John Bolton Remains Leading Candidate to Replace H. R. McMaster

    Curt Mills

    Politics, North America

    Sanders holds the daily briefing at the White House in Washington

    The firebrand former UN ambassador continues to swim in the president’s inner orbit—and exit signs are blaring for National Security Advisor H. R. McMaster.

    Exit signs continue to blare for H. R. “I have a job” McMaster, Donald Trump’s beleaguered National Security Advisor. On the ropes since August, the leader of the National Security Council tried to insist earlier this week that the talk was little more than piffle. “I have a job,” McMaster said from the White House. “It’s a tremendous job every day to advance and protect the interests of American people and to do my best to provide options to our president — and once he makes decisions, to assist with the execution of those decisions.”
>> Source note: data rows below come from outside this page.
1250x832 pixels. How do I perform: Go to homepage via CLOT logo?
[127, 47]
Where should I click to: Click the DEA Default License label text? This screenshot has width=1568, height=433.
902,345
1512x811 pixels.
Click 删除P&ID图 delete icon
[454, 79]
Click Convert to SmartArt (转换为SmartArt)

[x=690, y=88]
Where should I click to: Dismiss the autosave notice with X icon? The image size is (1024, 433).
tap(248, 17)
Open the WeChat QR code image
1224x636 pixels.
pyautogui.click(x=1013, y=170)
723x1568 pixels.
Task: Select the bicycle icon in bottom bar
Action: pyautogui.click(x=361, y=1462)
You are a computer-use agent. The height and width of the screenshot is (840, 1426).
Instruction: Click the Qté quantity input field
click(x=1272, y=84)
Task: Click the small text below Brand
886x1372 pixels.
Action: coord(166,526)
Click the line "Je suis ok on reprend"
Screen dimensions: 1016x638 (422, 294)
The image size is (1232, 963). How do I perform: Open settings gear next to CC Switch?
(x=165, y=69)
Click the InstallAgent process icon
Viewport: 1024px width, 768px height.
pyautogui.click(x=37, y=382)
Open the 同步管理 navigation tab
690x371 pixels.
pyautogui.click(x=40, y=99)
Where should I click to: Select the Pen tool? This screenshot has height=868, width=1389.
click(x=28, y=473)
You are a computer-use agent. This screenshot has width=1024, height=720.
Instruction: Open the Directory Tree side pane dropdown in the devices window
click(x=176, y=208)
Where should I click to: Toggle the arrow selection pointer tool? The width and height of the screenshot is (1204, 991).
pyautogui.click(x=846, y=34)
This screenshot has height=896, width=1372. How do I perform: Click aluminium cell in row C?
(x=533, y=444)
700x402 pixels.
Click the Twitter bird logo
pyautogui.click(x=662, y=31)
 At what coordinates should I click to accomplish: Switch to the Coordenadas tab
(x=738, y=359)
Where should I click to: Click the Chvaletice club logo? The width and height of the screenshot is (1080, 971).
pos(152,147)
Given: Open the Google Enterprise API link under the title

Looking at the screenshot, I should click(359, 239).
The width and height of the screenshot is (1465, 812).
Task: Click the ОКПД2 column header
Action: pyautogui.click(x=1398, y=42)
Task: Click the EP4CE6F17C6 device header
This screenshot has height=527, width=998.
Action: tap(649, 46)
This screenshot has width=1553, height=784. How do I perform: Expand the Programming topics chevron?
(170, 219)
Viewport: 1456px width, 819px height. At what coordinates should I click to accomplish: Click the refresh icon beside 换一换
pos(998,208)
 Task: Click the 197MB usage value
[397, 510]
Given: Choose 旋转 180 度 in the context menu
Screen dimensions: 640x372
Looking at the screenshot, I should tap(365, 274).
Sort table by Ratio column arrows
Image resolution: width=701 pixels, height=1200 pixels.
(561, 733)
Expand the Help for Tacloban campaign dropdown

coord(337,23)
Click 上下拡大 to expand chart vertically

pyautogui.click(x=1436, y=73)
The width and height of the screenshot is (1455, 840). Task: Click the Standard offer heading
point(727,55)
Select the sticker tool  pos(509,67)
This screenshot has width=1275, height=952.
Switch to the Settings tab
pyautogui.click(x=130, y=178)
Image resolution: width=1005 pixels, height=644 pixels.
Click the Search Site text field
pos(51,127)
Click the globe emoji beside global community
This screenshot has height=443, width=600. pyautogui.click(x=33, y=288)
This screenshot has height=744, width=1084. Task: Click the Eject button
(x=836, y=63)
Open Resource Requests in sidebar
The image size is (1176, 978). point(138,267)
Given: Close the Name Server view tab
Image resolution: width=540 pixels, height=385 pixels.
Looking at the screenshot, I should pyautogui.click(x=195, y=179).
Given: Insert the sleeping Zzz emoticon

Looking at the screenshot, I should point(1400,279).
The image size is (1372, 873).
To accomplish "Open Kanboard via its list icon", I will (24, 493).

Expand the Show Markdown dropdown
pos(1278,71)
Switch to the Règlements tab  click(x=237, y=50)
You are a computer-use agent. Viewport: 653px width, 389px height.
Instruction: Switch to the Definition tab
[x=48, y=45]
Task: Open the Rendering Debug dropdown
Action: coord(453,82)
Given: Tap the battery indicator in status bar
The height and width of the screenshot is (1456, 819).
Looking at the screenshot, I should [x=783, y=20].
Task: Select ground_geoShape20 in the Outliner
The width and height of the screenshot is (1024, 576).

    Little more convincing than President Trump’s “Rex is here” statement following December’s brouhaha instigated by an administration-planted story in the New York Times that Tillerson was a political dead man, McMaster’s statement did little to swat down rampant internal speculation that this may be finally it. On the minds of many senior administration officials—namely Tillerson, McMaster and National Economic Council Director Gary Cohn (who has cut an omnibus profile in the administration, unusual for his position)—is the desire to stay at least one year. At stake is both pride, but also a lot of money. “There’s a law that allows members of the executive branch to sell and diversify any concentrated stock positions they have and not pay (defer) the capital gains taxes they would otherwise owe upon the sale,” explains one experienced financial advisor in New York who is very familiar with the process. “This is what [former Treasury Secretary] Henry ‘Hank’ Paulson did with all his Goldman stock. For ex-CEOs, it saves them ten or hundreds of millions of dollars.” Cohn, who is with the president in Davos, has hit that one-year mark. He may leave after returning from Europe.